==== PROVIDED ENTRIES ====
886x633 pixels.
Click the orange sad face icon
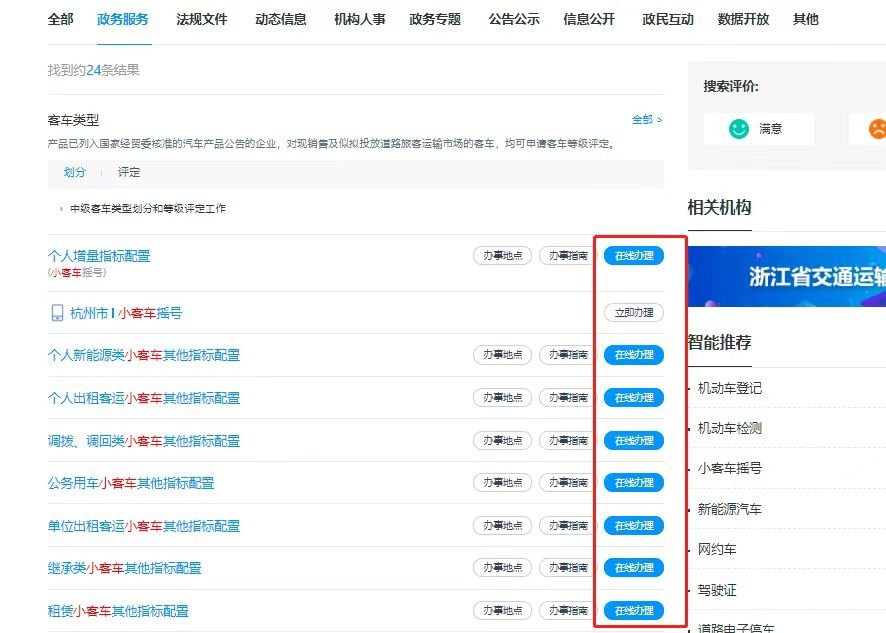click(876, 129)
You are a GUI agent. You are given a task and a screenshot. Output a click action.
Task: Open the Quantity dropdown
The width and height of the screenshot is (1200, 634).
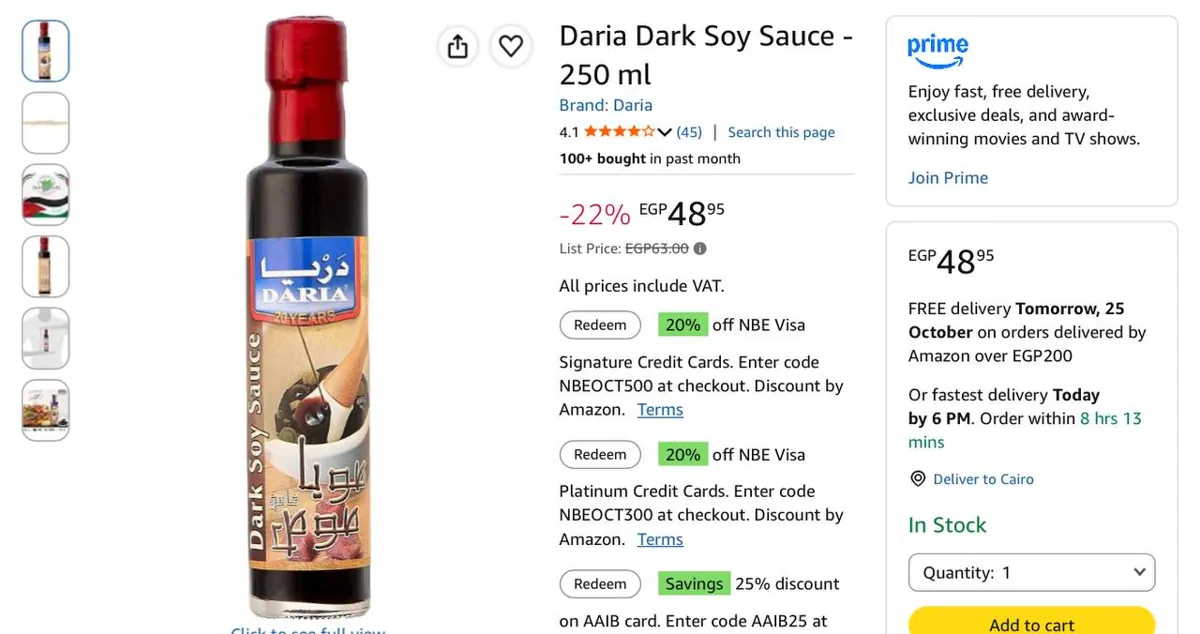pos(1031,573)
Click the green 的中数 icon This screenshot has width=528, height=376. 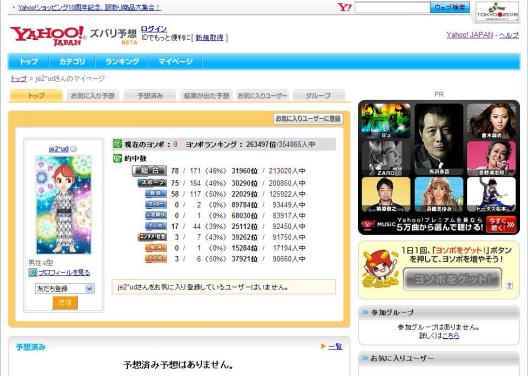(117, 158)
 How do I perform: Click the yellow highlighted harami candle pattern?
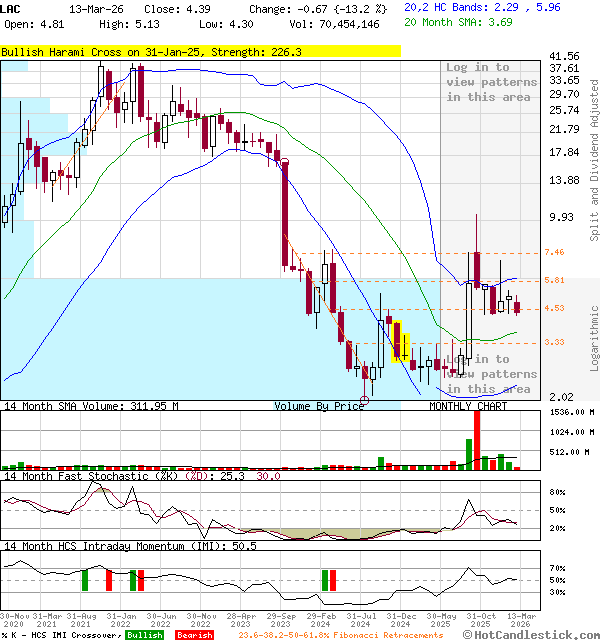click(x=401, y=340)
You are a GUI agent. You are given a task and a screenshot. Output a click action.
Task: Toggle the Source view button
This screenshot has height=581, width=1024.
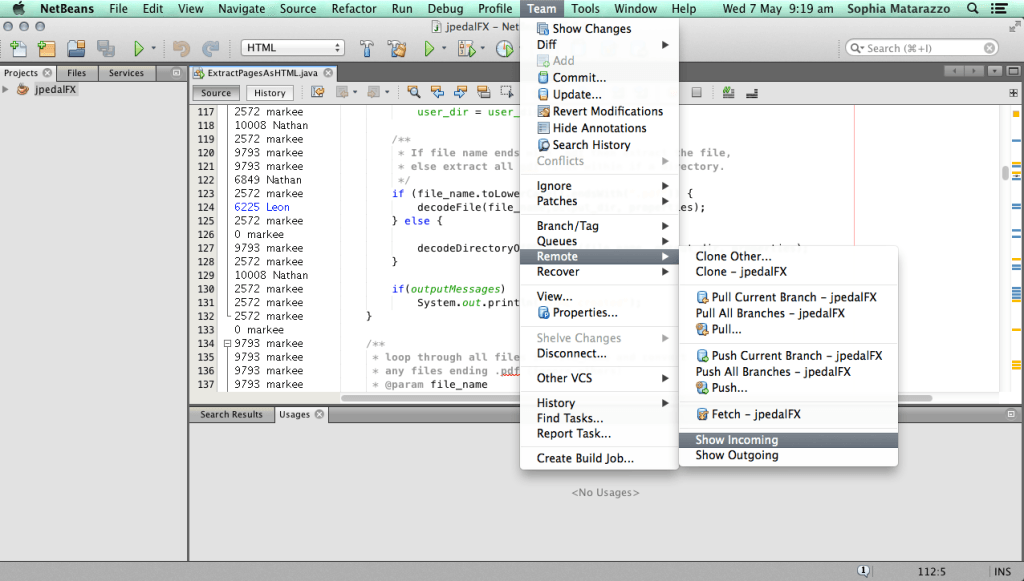tap(216, 93)
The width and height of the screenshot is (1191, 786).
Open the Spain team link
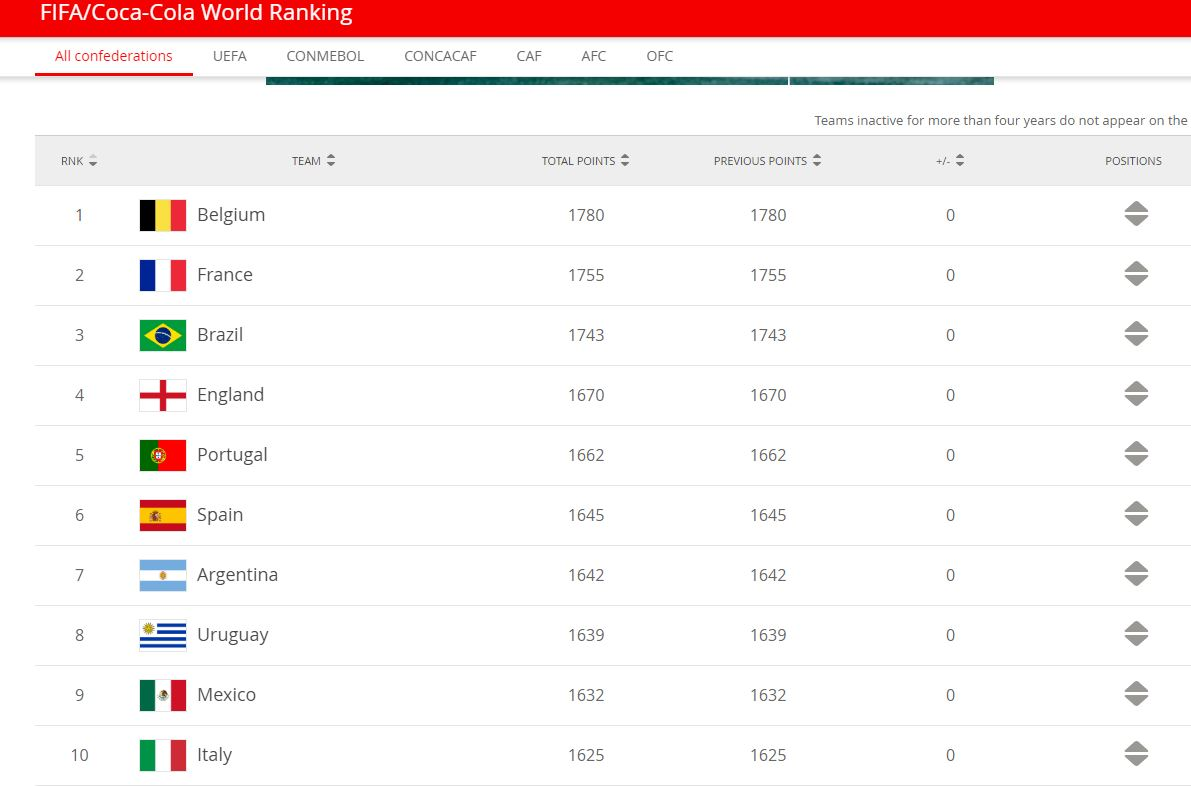pyautogui.click(x=220, y=515)
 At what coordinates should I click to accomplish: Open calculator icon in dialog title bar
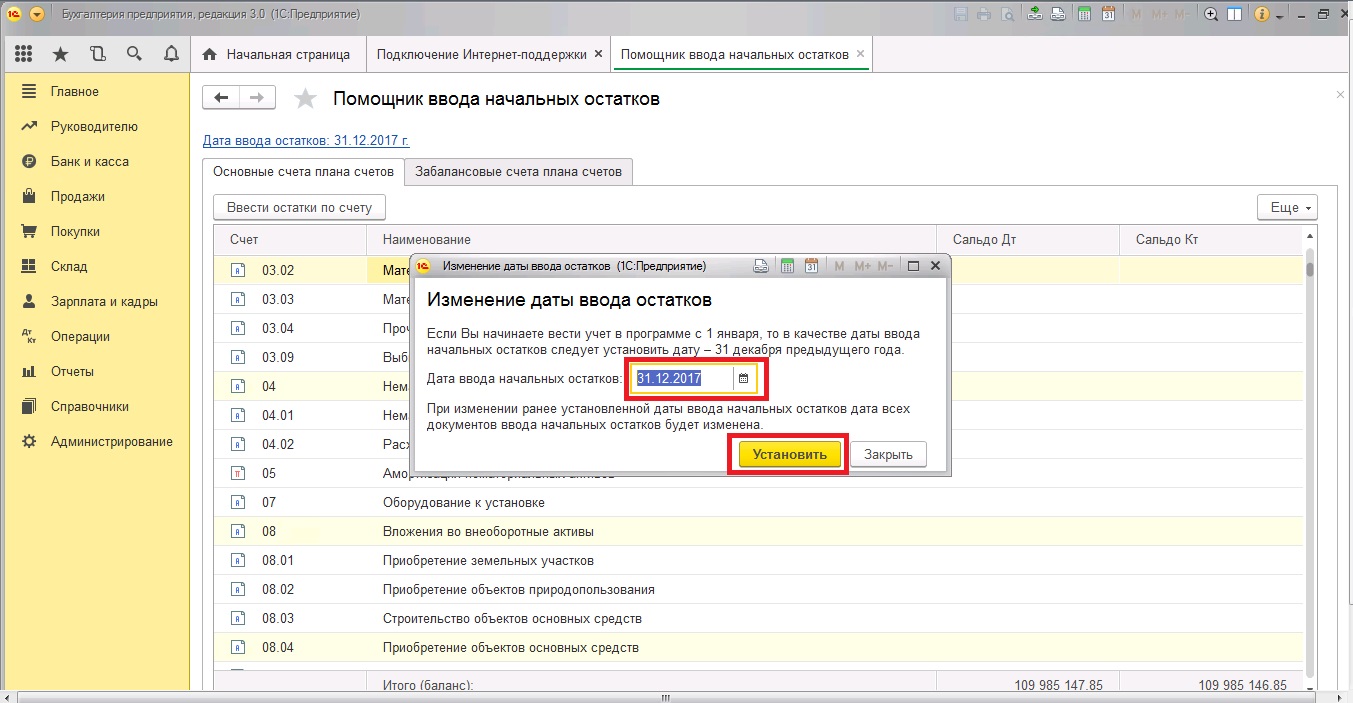tap(787, 266)
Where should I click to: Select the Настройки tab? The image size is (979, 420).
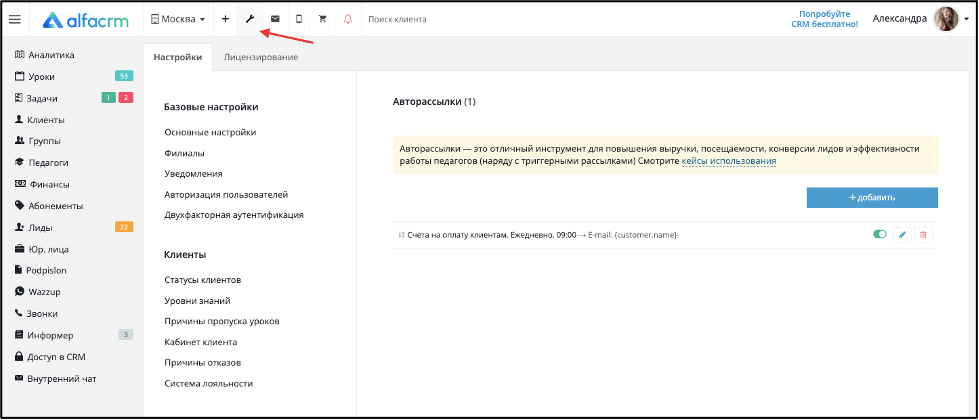pos(178,57)
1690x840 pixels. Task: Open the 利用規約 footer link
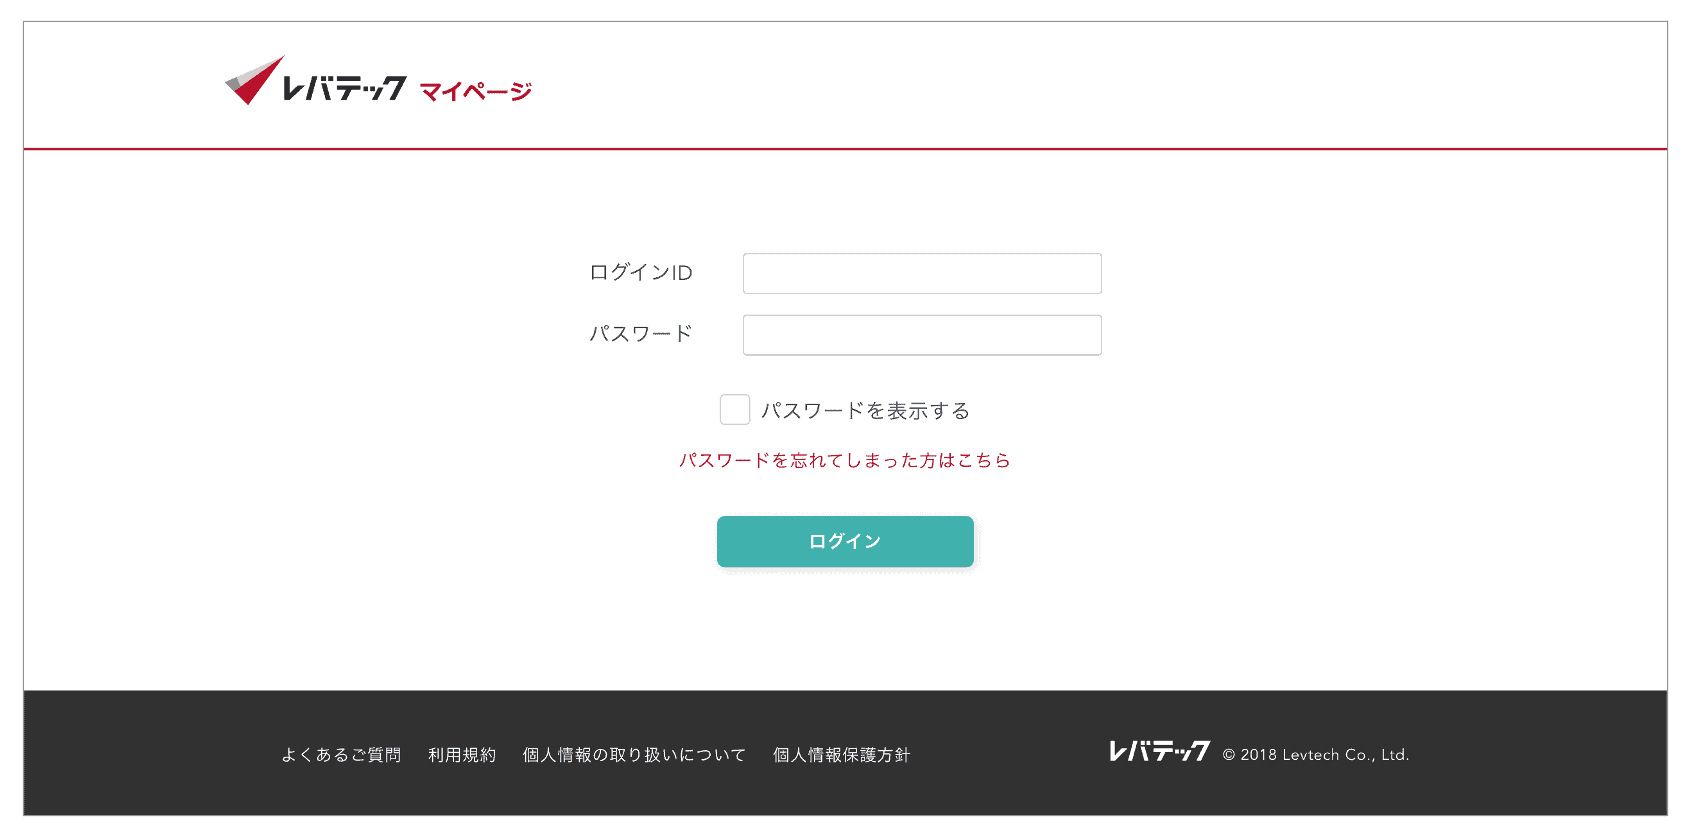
====
GIVEN REQUEST: Copy the entries above word for word, starting at the line that contains "How do I perform: Click" and ending at the last entry, both included. Leave the pictures out of your copy.

SOLUTION TO THIS EXERCISE:
 How do I perform: Click the yellow highlighted harami candle pattern?
click(x=401, y=340)
You are a GUI agent. You are given a task and a screenshot. Output a click action.
Task: Toggle the Source view button
This screenshot has height=581, width=1024.
tap(216, 93)
The width and height of the screenshot is (1191, 786).
Open the Spain team link
pyautogui.click(x=220, y=515)
 At what coordinates should I click to accomplish: Open calculator icon in dialog title bar
tap(787, 266)
Where should I click to: Select the Настройки tab? The image size is (979, 420).
pos(178,57)
1690x840 pixels. Task: Open the 利用規約 footer link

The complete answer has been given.